_Saved entries_:
-- Opening Marker --
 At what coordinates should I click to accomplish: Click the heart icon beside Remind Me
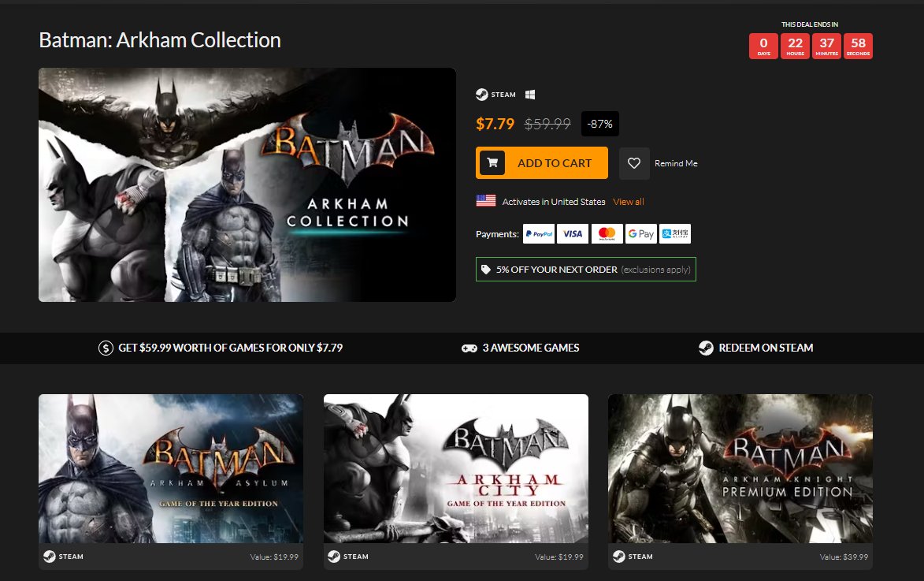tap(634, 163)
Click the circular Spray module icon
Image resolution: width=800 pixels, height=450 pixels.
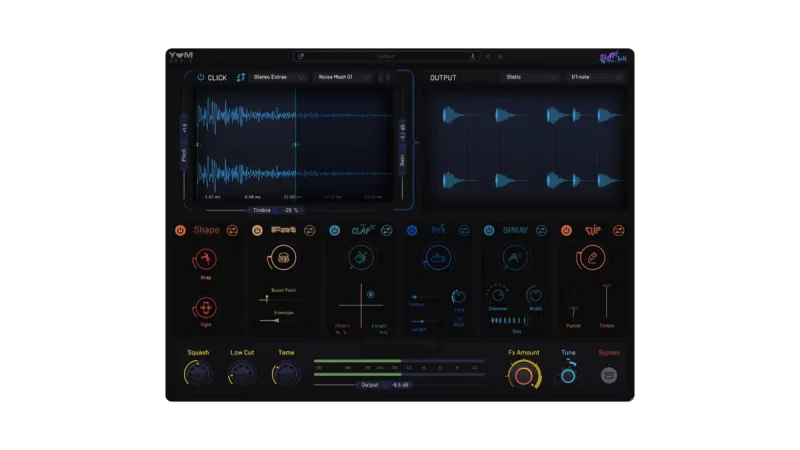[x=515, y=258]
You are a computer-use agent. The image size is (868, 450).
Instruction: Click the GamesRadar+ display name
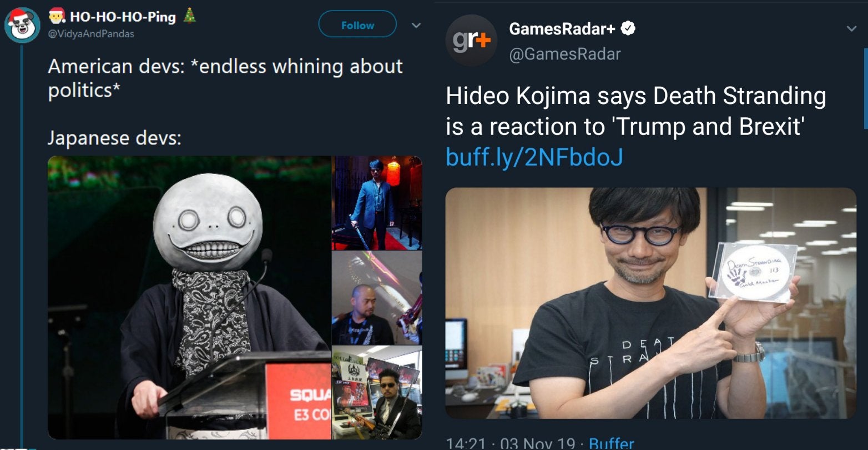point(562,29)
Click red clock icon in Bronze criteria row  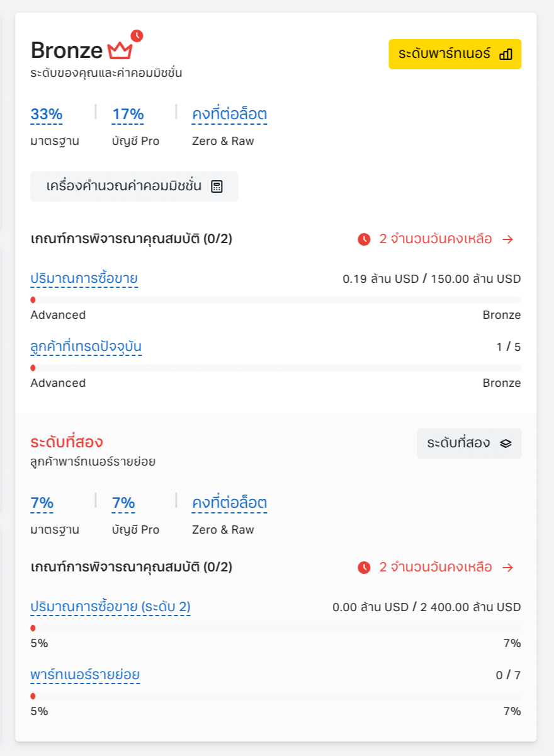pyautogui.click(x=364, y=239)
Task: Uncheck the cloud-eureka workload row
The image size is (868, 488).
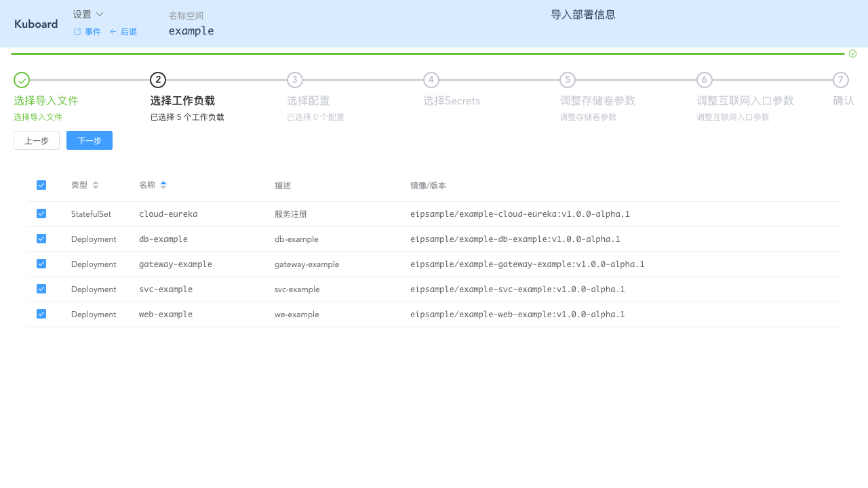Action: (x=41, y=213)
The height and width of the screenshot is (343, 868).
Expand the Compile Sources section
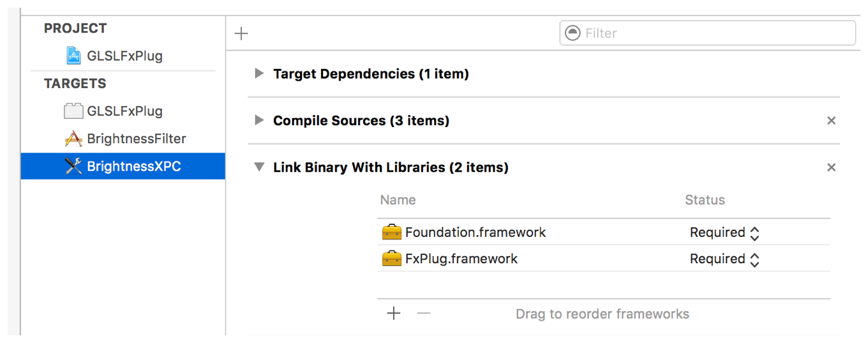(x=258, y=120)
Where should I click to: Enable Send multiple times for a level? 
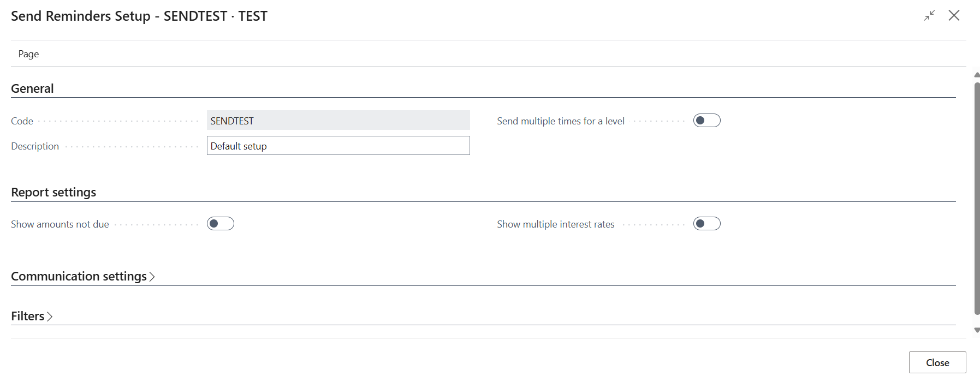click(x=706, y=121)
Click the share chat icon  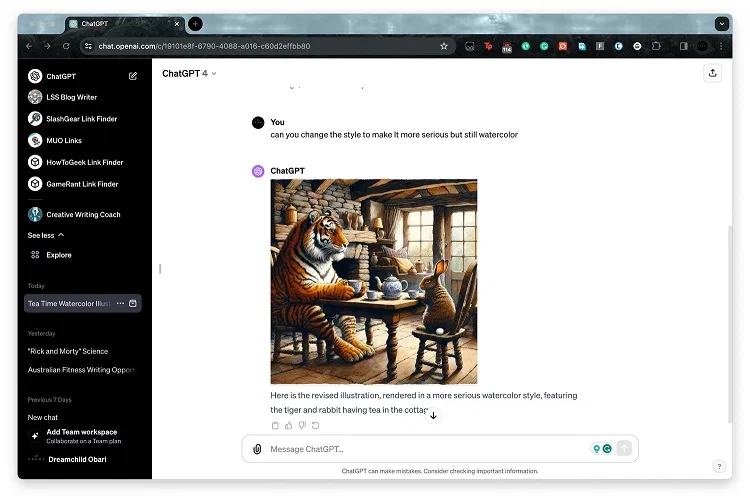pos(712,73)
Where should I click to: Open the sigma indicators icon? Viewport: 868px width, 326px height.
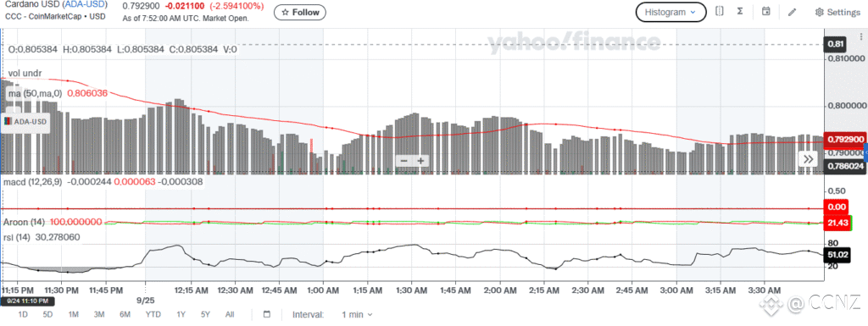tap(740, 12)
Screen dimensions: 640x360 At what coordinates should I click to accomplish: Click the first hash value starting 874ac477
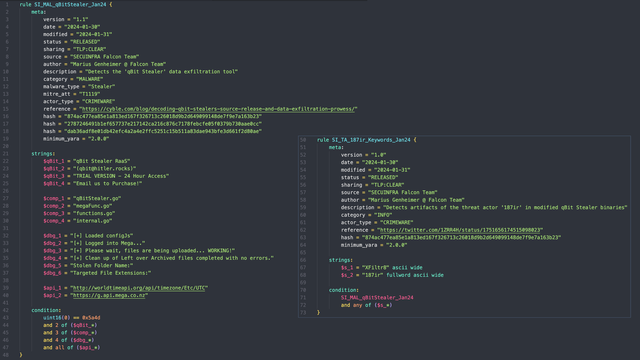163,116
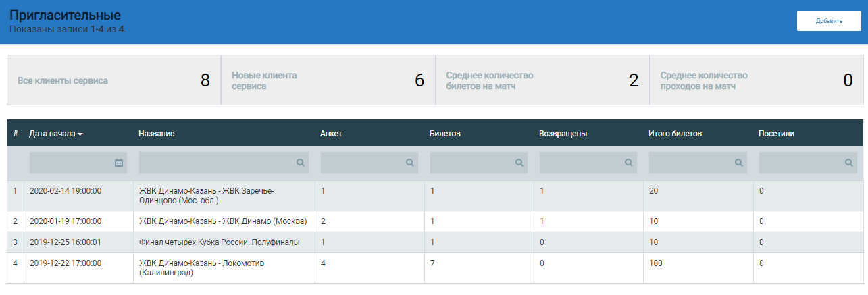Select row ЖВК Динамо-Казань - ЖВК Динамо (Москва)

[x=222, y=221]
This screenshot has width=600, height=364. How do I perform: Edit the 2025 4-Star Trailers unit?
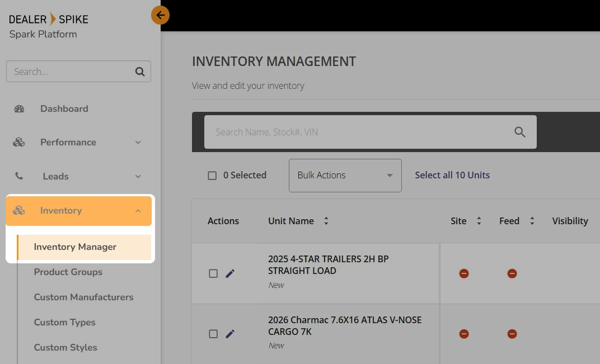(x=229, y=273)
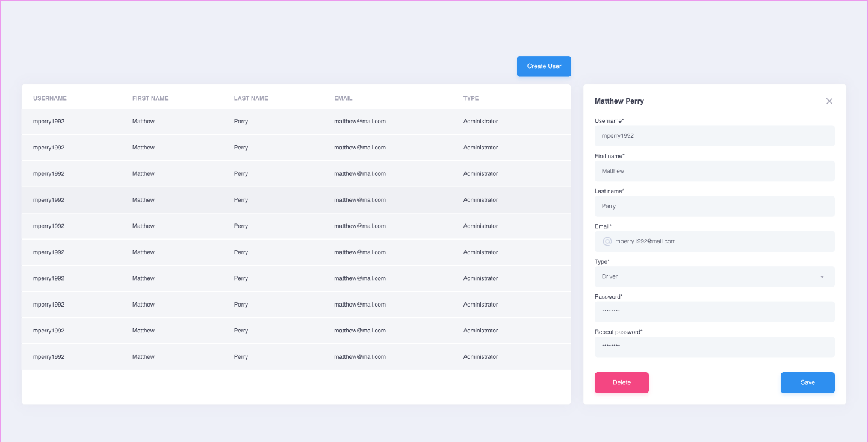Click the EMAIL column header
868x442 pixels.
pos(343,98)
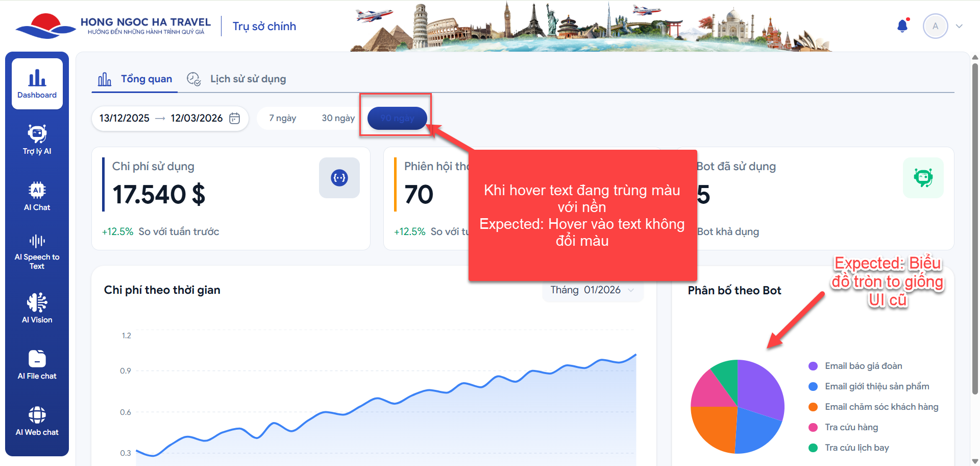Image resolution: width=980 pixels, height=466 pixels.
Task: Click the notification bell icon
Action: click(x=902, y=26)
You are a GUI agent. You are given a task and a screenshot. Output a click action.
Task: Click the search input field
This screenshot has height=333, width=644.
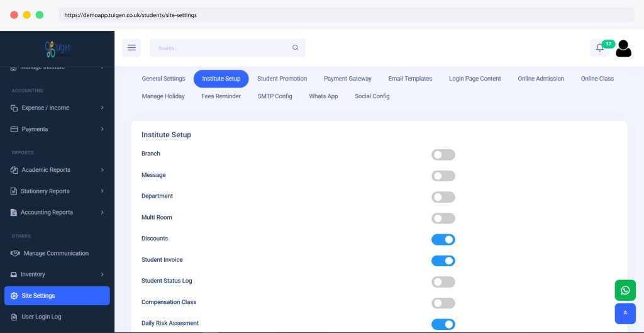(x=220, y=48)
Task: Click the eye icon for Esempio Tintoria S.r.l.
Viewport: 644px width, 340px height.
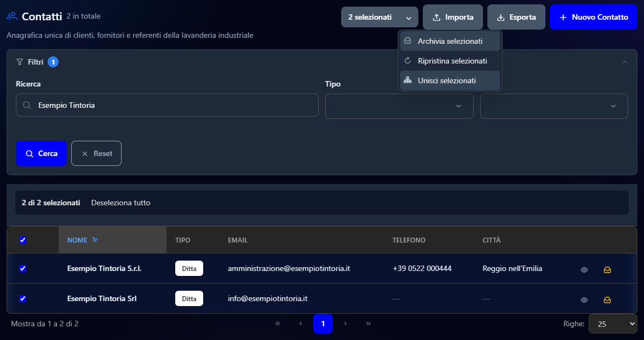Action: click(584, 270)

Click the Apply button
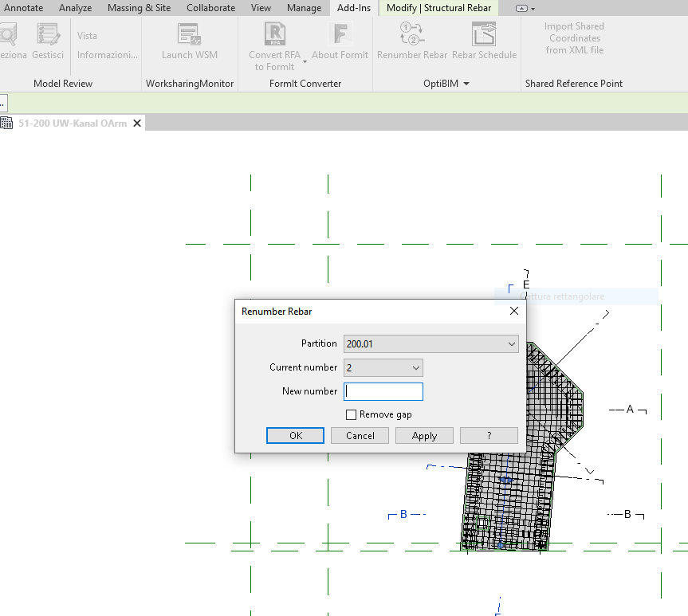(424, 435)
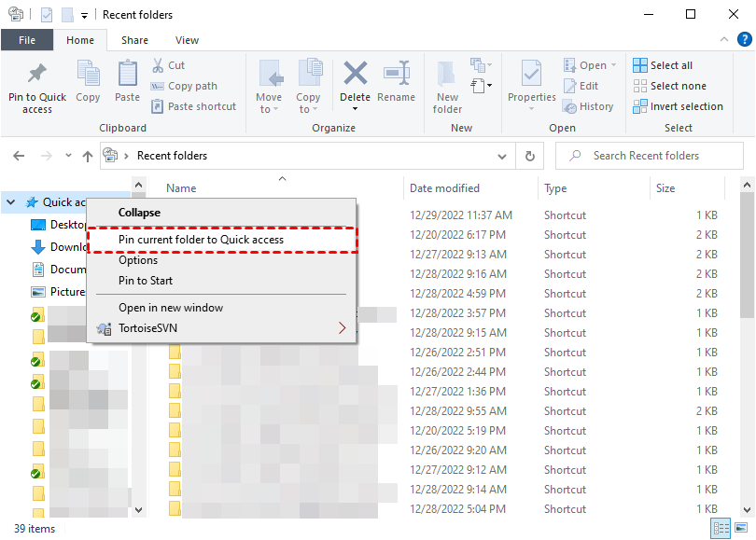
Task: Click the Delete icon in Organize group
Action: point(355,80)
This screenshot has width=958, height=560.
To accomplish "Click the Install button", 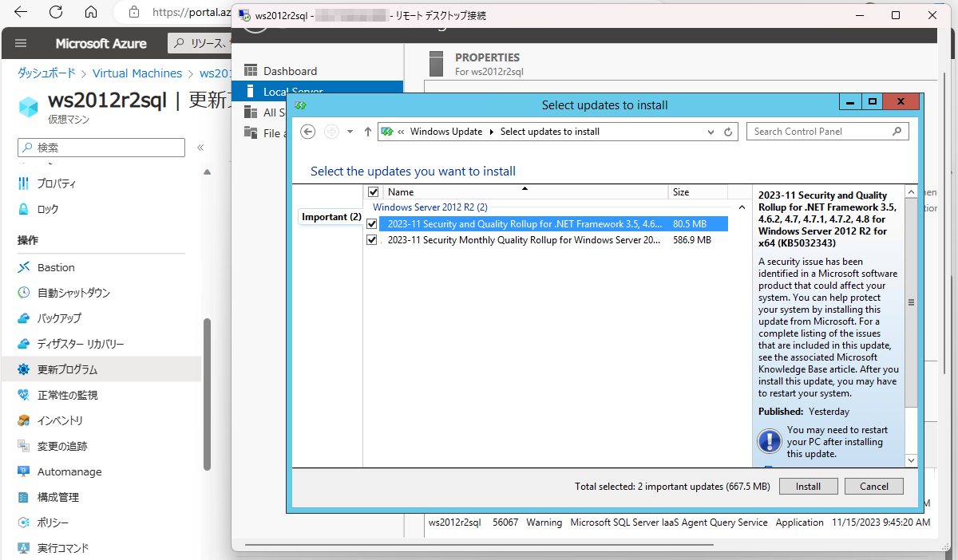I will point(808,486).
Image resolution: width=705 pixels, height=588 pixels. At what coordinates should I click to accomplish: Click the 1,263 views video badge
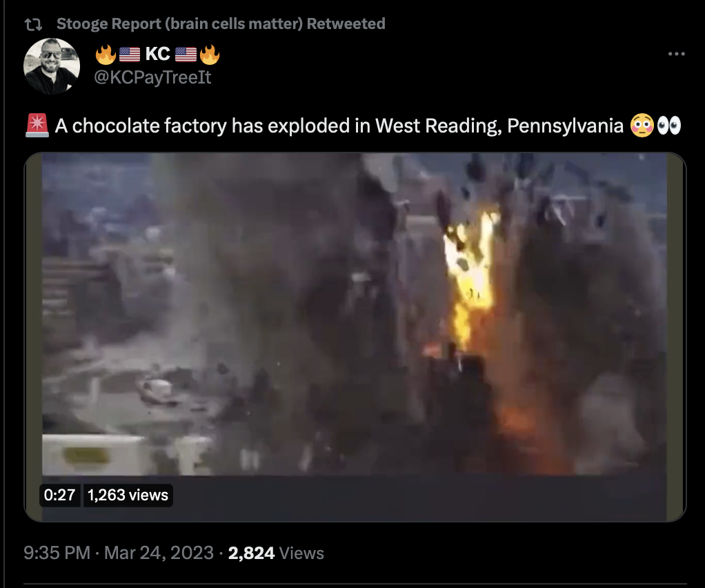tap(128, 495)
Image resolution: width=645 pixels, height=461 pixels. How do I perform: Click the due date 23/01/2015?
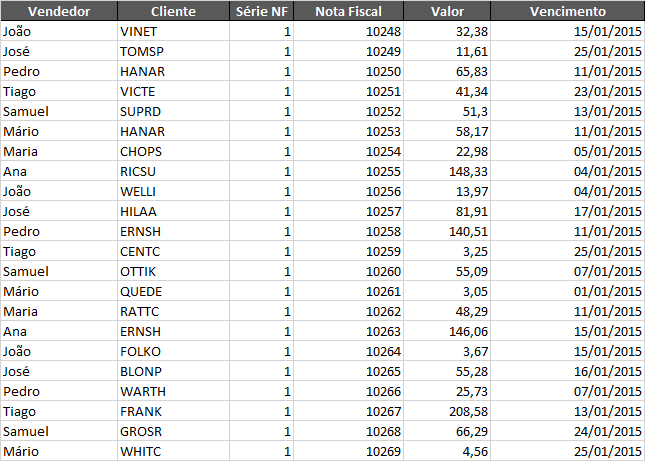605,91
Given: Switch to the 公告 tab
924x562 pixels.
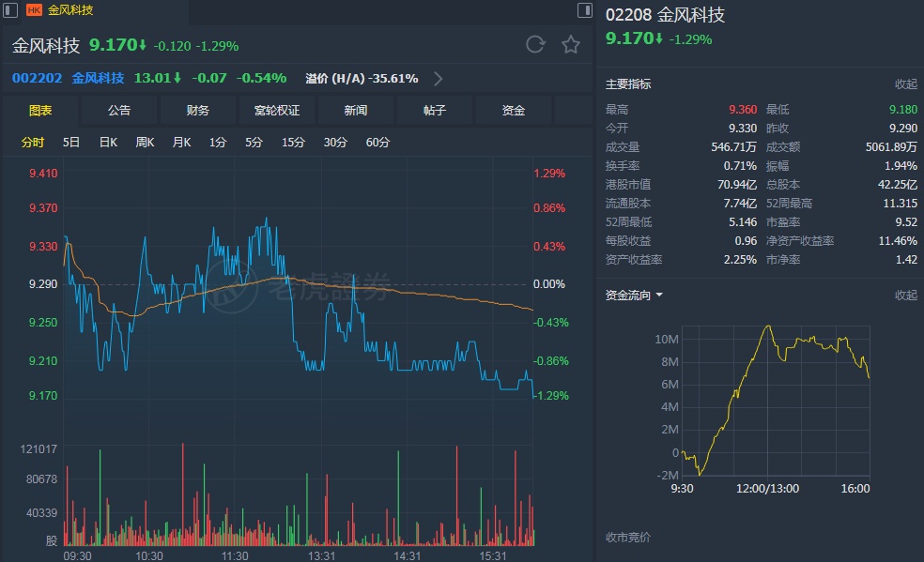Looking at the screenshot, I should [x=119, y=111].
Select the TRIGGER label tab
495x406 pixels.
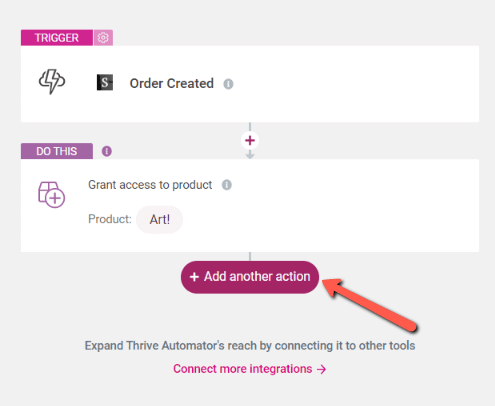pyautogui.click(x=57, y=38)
-- Closing Marker --
Reproduce word for word the lines from the line with "Given: Switch to the 公告 tab" to the end of the entries above, both included, but leave the pictures out.

Given: Switch to the 公告 tab
924x562 pixels.
Looking at the screenshot, I should [x=119, y=111].
Select the TRIGGER label tab
495x406 pixels.
pyautogui.click(x=57, y=38)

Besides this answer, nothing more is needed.